--- Exercise materials ---
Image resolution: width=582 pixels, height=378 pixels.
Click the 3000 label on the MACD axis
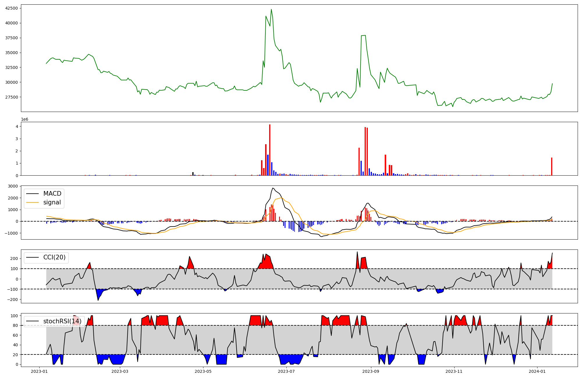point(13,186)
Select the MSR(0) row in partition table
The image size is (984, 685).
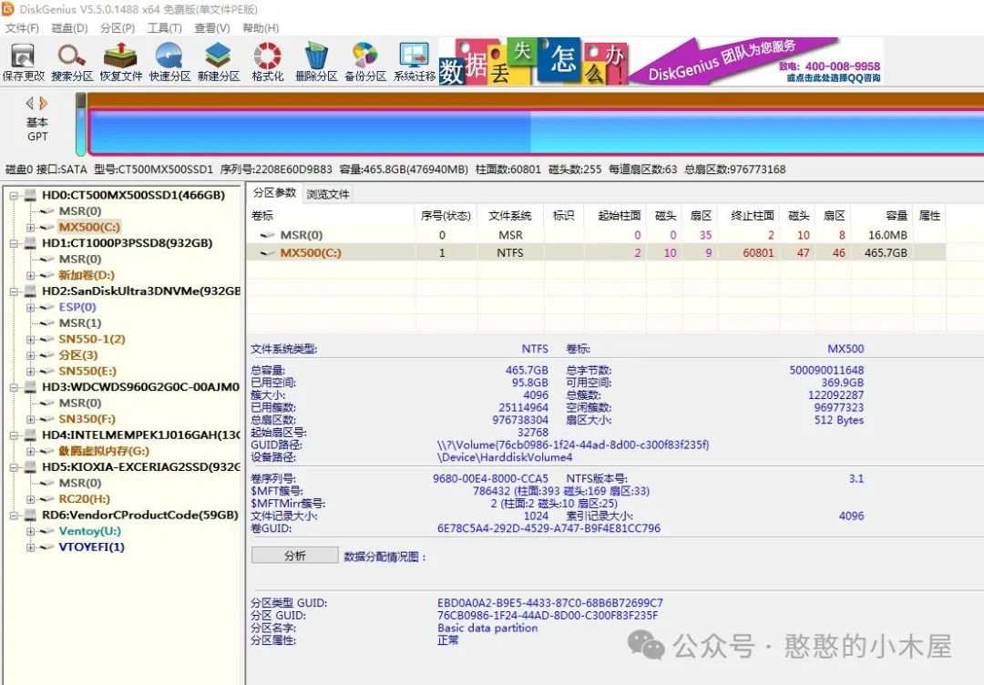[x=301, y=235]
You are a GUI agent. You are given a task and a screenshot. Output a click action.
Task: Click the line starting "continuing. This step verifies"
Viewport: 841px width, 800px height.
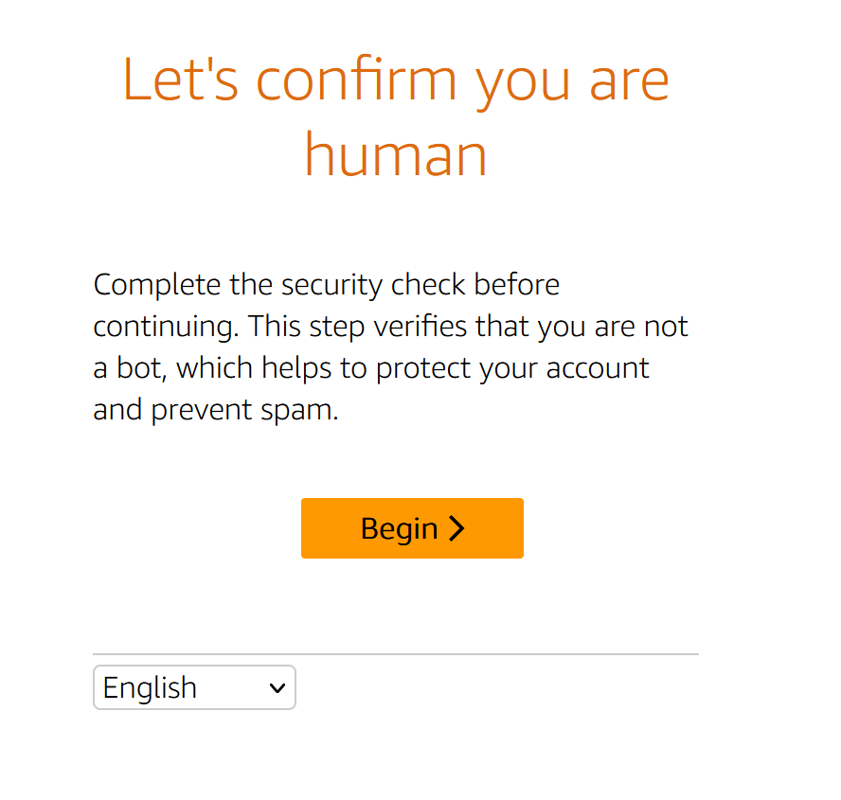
---
• **Short problem**:
Please repeat every line of the records above word for word, leaving out the pictures.

• **Solution for this exercise**:
Image resolution: width=582 pixels, height=378 pixels.
Click the 3000 label on the MACD axis
point(13,186)
Select the MSR(0) row in partition table
The image size is (984, 685).
[x=301, y=235]
You are a GUI agent. You are given a task and a screenshot. Output a click action.
Task: Click the line starting "continuing. This step verifies"
Viewport: 841px width, 800px height.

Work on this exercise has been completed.